If they can’t help you directly, they can refer you to an organization that can help you. Catholic Charities is said to be the largest social safety net provider in the United States, second in line only to the federal government.

For that reason, you can feel comfortable reaching out to them for any housing help you may need.

12. Continuum of Care Program

The Continuum of Care program is a government program that combines several government programs designed to help prevent and combat homelessness.

This program provides funding through the federal government and nonprofit providers to quickly rehouse homeless persons and families.

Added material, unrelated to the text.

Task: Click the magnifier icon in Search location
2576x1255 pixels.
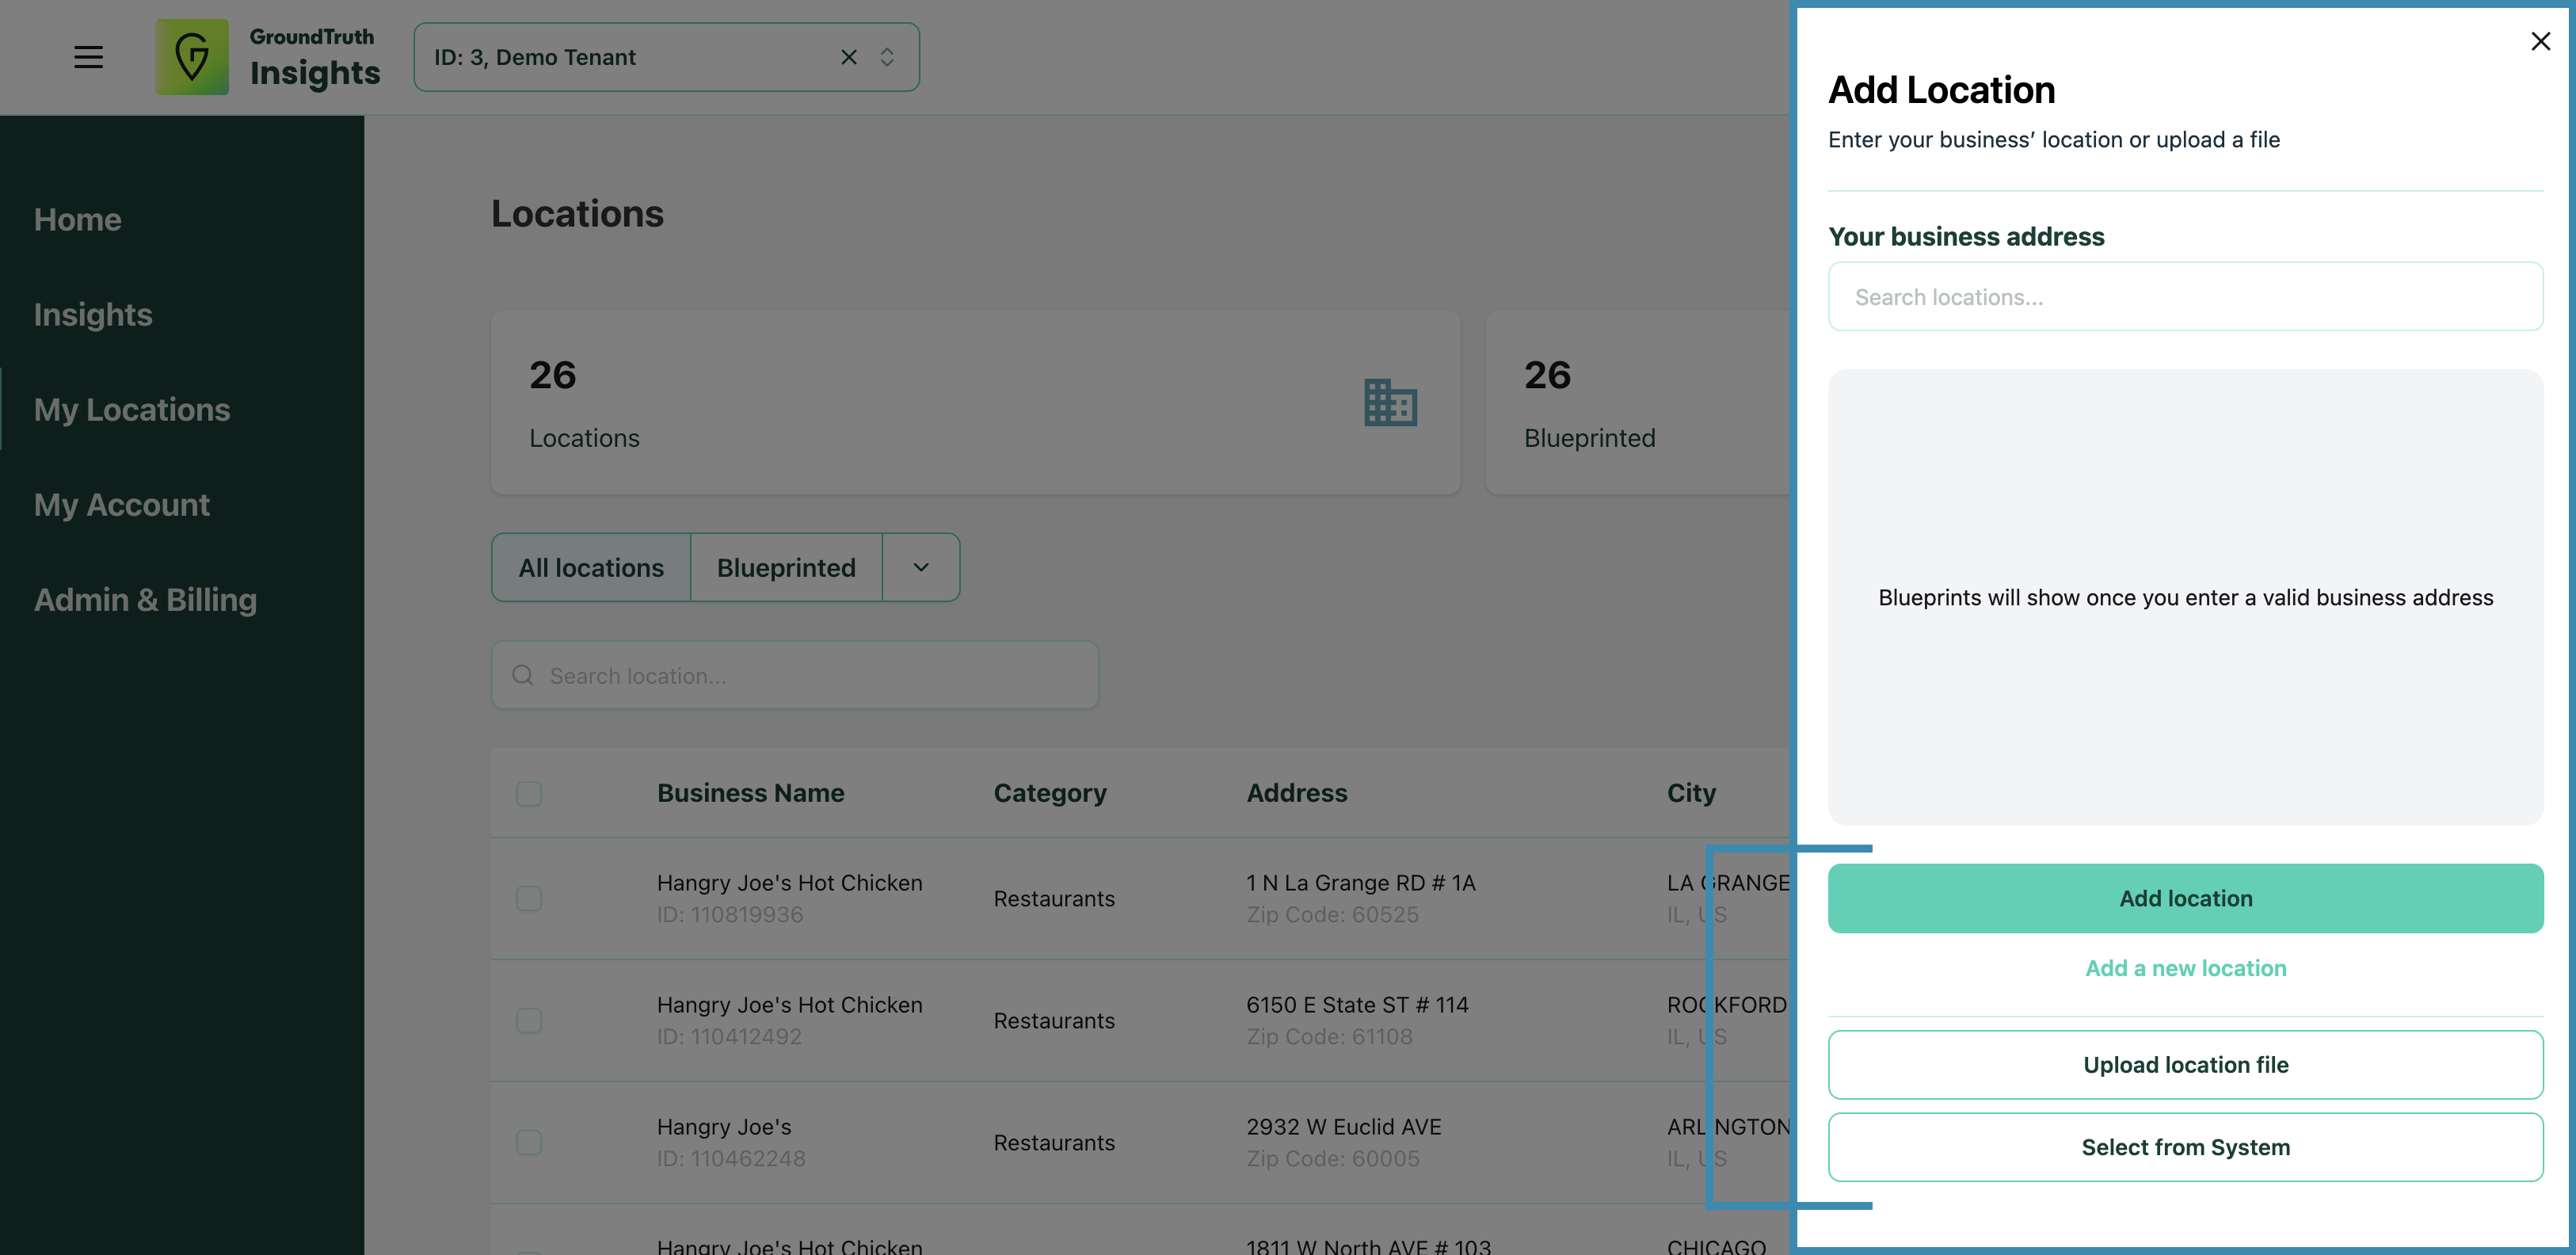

In addition, the program works to combat the trauma caused by homelessness by getting those struggling with homelessness the help they need.

The goal of the program is to help provide stable housing, heal trauma caused by homelessness, and encourage self-sufficiency for all who use the program.

Again, your local Health and Human Services office or HUD office can help you learn more about the Continuum of Care program.


Options for free housing for single moms or discounted housing for single moms do exist. Explore the options above to find the solution that best fits your situation.